I would guess the problem can be traced to the fact that the centre of effort of your sails is far too forward compared to the under water profile of the hull and the constant swapping of course is because your boat is always trying to find its equilibrium but cannot maintain it.
Try adding to the area of the keel in front of its current leading edge and sail again.
Or sail with mainsail rigged only or if this is too much try a reduced forsail area and see if this helps.
All will point to the centre of effort of the sails being too far forward if she then sails happily.
Having a longer keel will make her sail straight but you my find it difficult to steer but it will point you in the right direction before the need to start hacking at the poor thing
Now the technical bit
A simple way of finding the centre of effort of the sails is to cut the shape of forsail and mainsail out of cardboard as one pattern and suspend it from a length of cotton.
By playing around with the suspension point until the pattern suspends horizontally will give you the centre of balance of the shape and thus the centre of effort of the sails.

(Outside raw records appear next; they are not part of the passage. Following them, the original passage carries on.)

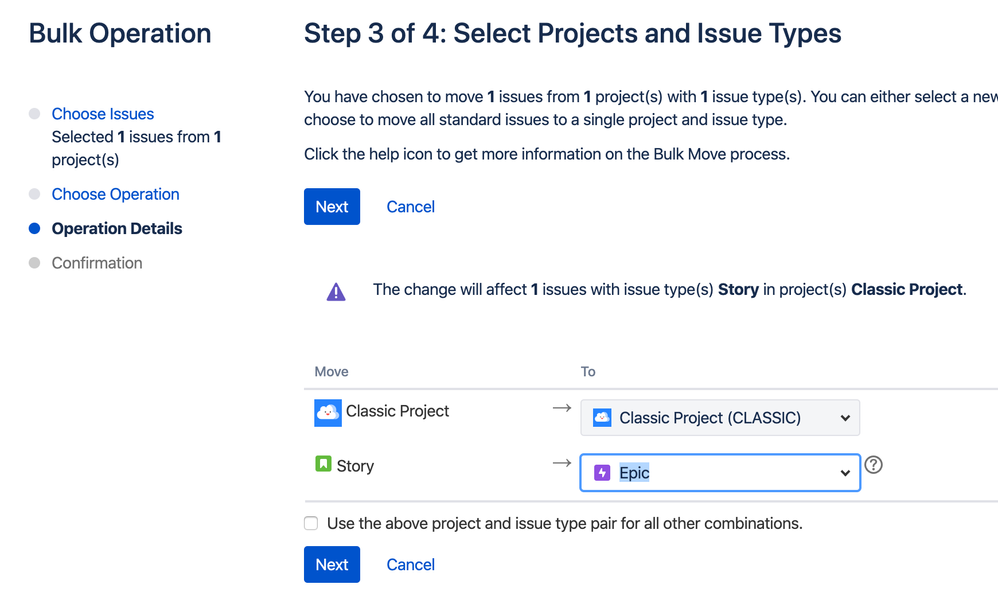Viewport: 998px width, 607px height.
Task: Click the project icon inside destination dropdown
Action: (x=602, y=418)
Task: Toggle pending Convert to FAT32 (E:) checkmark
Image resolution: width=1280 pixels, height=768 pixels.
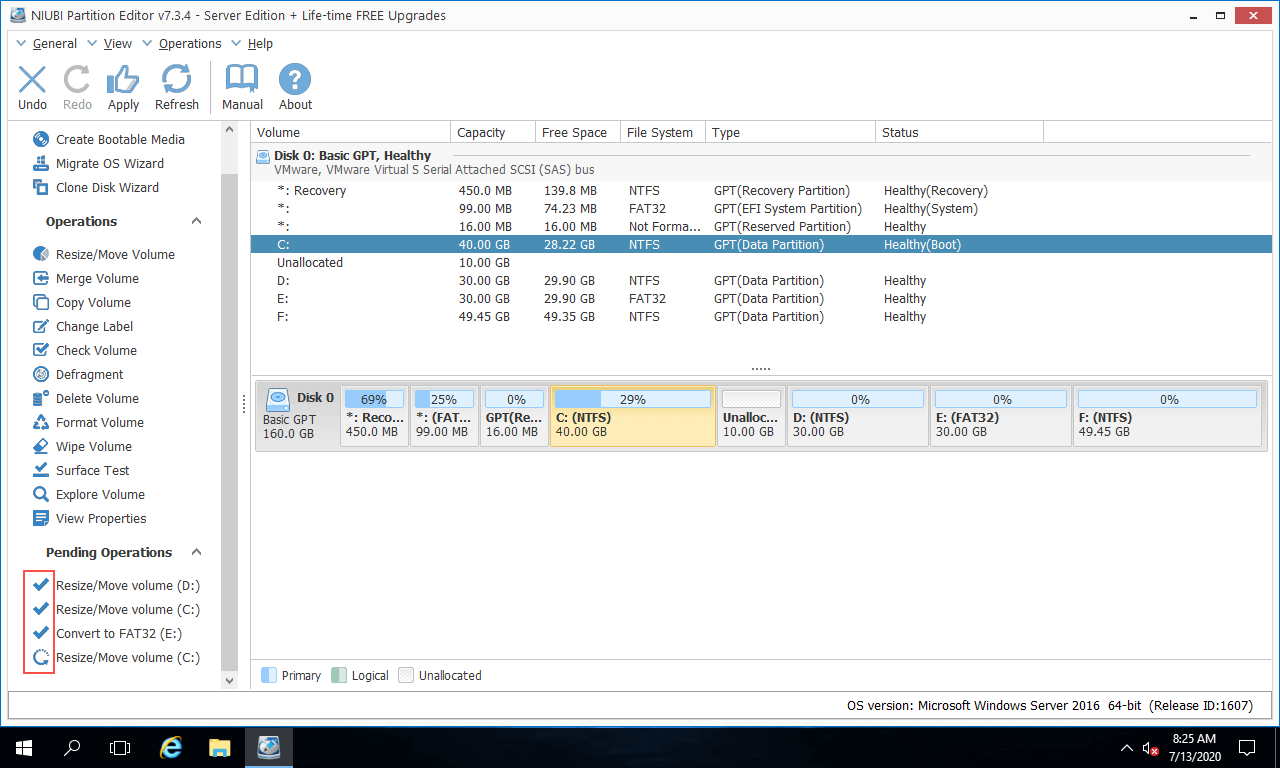Action: pos(41,633)
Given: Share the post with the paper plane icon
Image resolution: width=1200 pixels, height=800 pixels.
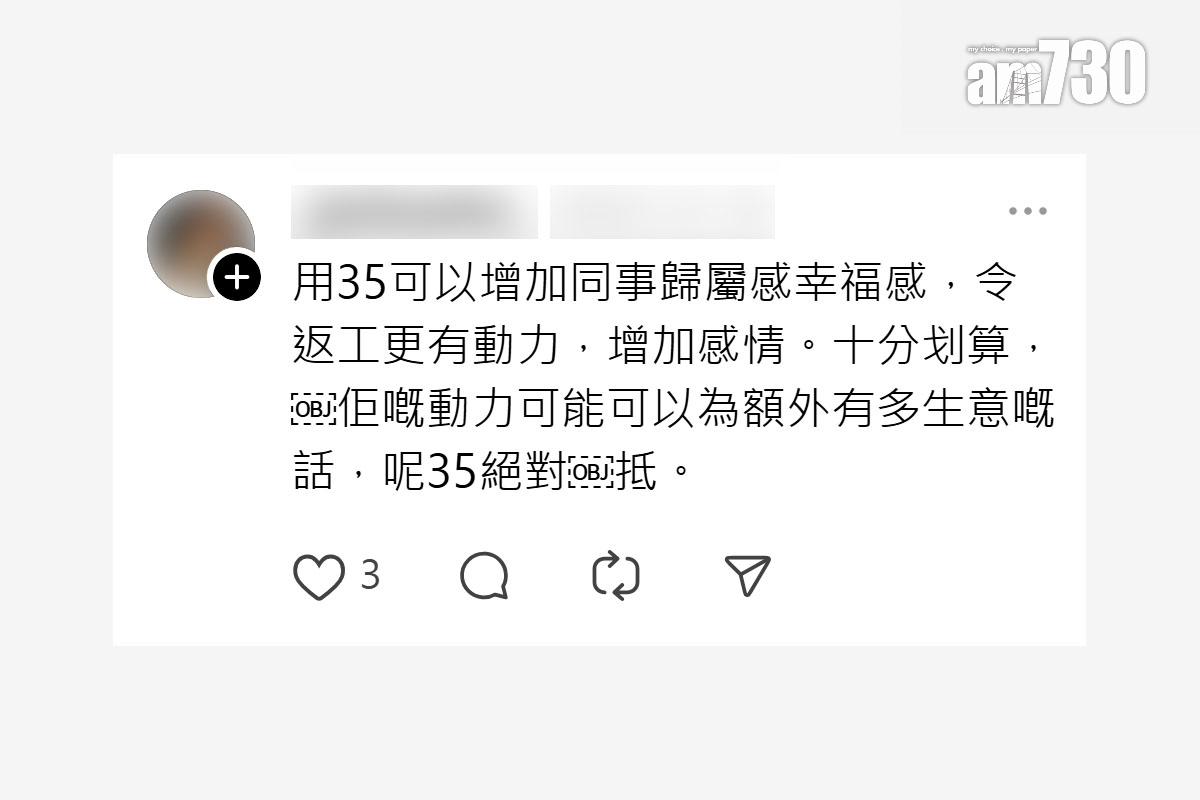Looking at the screenshot, I should click(x=748, y=576).
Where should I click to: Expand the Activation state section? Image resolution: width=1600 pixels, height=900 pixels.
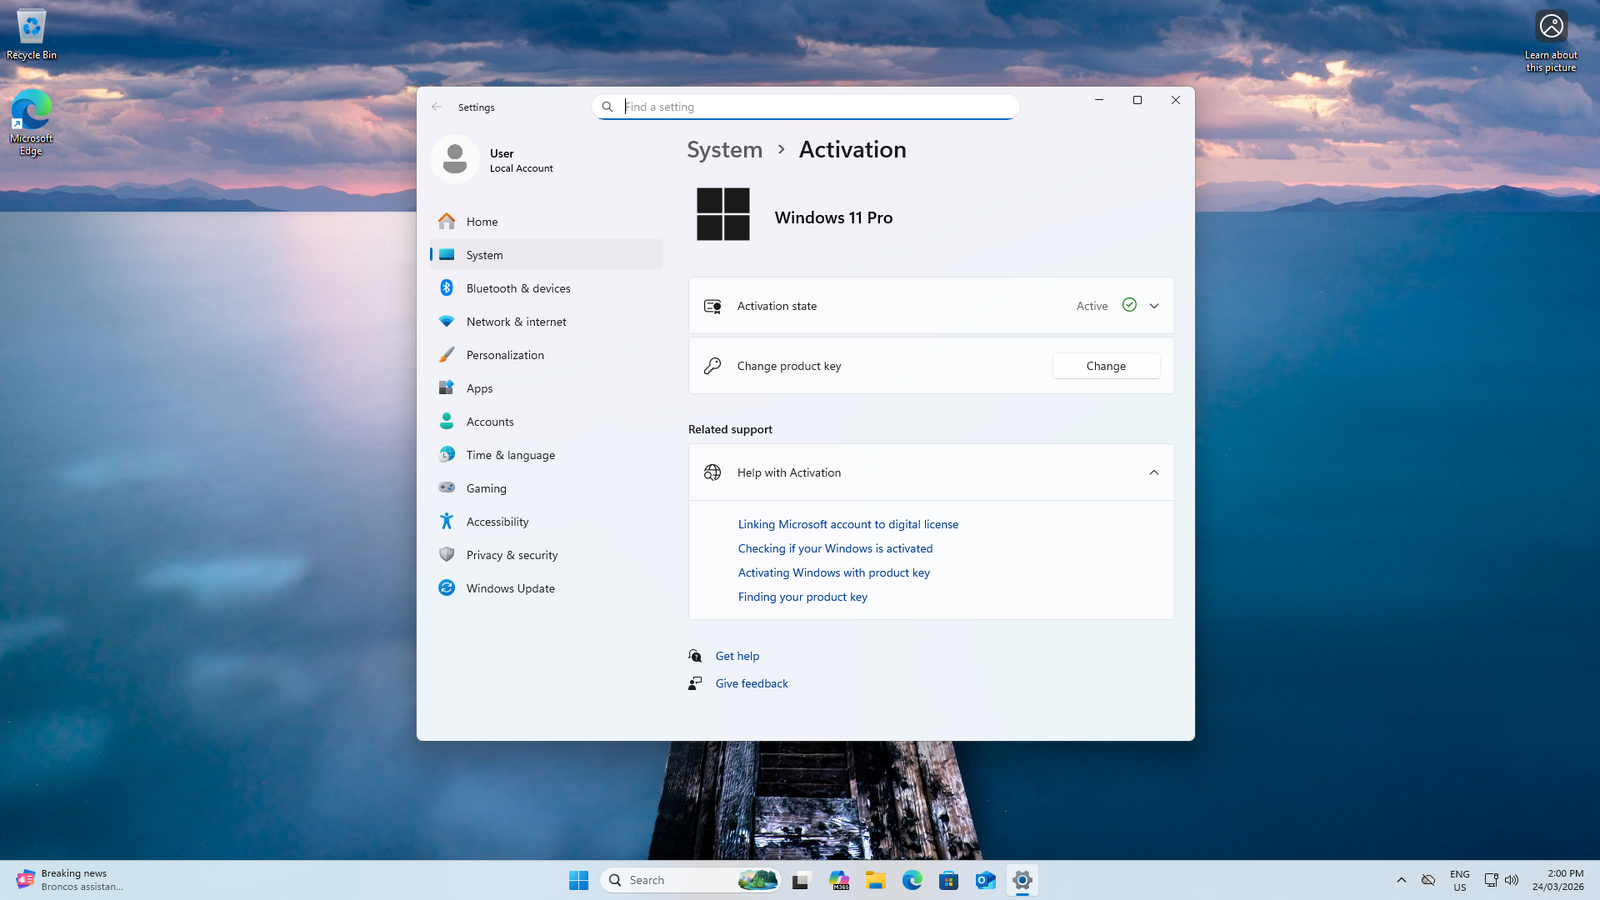pyautogui.click(x=1153, y=306)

This point is transferred to the sails on the boat and projected vertically to the water line.
Next make a profile pattern of the underwater profile of the hull including keel and rudder at the centre line (side view of hull on plans) from cardboard and balance it on a straight knife edge horizontally so that the balance line is perpendicular to the water line edge of the shape.
This gives you the centre of effort of the under water profile which is again transferred to the water line on the ship.
The sails combined centre of effort at the water line must lead the centre of effort of under water profile by a little way, something like 10% of the water line length including rudder is a good starting point.
With a bit of patience and a bit of fiddling you will get the boat to balance across a reasonable range of wind strengths.